_AUFGABE_
Geben Sie aus dem Textauszug über Petro Rychlo und die Bukowiner Dichtung den Abschnitt von „In Ihrem Kulturprojekt“ bis einschließlich „Dichter aufgestellt wurden.“ wortgetreu wieder.

_AUSGEWÄHLTER TEXTAUSZUG_
↓
Petro Rychlo lernte ich in Czernowitz bereits 1999 kennen, und wir sind seitdem befreundet und arbeiten zusammen. Auch sprechen wir über schöpferische Kraft der Gedichte in ihrem Dialog mit den Bildern. Petro Rychlo hat die Bukowiner Dichtung zur ungefähr gleichen Zeit entdeckt, und so entstand unsere schöpferische Zusammenarbeit.

In Ihrem Kulturprojekt „Bukowinisch-Galizische Literaturstraße“ geht es hauptsächlich um Denkmäler, die in den Geburtsorten der Dichterinnen und Dichter aufgestellt wurden.
↑
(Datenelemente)
↓
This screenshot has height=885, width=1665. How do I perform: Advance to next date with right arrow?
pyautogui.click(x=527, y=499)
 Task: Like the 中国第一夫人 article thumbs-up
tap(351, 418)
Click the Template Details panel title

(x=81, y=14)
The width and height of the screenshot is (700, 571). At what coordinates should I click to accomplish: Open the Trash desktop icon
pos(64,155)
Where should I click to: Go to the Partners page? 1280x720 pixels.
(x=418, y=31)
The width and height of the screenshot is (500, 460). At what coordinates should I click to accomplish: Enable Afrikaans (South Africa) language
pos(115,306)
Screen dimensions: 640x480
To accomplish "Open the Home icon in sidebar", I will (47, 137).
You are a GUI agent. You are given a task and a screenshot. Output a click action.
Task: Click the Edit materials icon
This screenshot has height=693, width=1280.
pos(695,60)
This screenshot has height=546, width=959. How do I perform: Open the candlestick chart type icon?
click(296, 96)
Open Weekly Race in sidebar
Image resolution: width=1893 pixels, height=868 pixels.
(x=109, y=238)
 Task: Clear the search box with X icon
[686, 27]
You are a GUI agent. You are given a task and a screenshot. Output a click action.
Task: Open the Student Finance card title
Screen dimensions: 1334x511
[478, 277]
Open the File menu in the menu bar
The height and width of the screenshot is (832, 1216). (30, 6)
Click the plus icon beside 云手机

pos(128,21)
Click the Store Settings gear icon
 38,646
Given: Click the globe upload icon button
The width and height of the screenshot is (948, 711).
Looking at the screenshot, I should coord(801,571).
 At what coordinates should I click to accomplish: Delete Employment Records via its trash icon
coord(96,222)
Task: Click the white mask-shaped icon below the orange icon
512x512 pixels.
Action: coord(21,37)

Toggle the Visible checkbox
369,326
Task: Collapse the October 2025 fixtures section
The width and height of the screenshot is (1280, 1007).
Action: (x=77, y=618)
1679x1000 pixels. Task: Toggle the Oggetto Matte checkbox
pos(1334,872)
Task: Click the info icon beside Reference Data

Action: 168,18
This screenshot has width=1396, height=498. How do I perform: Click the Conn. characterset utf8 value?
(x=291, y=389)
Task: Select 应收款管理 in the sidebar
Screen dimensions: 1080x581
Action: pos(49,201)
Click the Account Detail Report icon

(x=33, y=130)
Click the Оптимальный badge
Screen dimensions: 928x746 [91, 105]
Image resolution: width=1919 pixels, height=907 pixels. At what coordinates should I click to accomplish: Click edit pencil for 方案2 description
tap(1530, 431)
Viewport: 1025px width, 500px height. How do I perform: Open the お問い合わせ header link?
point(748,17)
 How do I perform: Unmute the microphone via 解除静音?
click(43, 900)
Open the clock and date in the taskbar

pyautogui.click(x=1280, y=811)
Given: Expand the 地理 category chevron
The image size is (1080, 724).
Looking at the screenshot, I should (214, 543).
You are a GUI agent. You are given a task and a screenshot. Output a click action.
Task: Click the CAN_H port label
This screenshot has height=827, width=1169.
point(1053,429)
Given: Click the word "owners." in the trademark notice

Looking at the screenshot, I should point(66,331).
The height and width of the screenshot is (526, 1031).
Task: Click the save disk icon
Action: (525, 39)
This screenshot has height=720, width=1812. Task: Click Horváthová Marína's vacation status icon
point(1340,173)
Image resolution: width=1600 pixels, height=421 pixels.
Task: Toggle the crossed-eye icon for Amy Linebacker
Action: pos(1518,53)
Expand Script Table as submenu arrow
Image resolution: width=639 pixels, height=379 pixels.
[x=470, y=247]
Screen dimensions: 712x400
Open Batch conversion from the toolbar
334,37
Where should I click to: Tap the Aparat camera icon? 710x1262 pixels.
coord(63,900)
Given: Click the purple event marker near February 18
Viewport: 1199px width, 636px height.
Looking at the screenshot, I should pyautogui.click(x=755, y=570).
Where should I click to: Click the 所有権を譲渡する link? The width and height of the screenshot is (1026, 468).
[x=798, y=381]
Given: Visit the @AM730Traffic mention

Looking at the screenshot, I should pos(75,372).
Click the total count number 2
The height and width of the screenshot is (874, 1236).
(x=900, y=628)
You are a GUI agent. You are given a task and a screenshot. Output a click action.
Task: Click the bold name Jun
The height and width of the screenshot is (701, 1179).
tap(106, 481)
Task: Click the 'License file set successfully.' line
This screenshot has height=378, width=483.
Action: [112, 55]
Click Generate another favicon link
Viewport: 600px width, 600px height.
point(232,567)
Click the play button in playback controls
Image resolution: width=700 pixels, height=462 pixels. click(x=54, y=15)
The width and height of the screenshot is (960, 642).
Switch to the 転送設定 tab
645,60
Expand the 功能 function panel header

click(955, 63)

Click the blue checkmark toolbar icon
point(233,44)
↑
_SCHRIFTLICHE ANTWORT_
In Ihrem Kulturprojekt „Bukowinisch-Galizische Literaturstraße“ geht es hauptsächlich um Denkmäler, die in den Geburtsorten der Dichterinnen und Dichter aufgestellt wurden.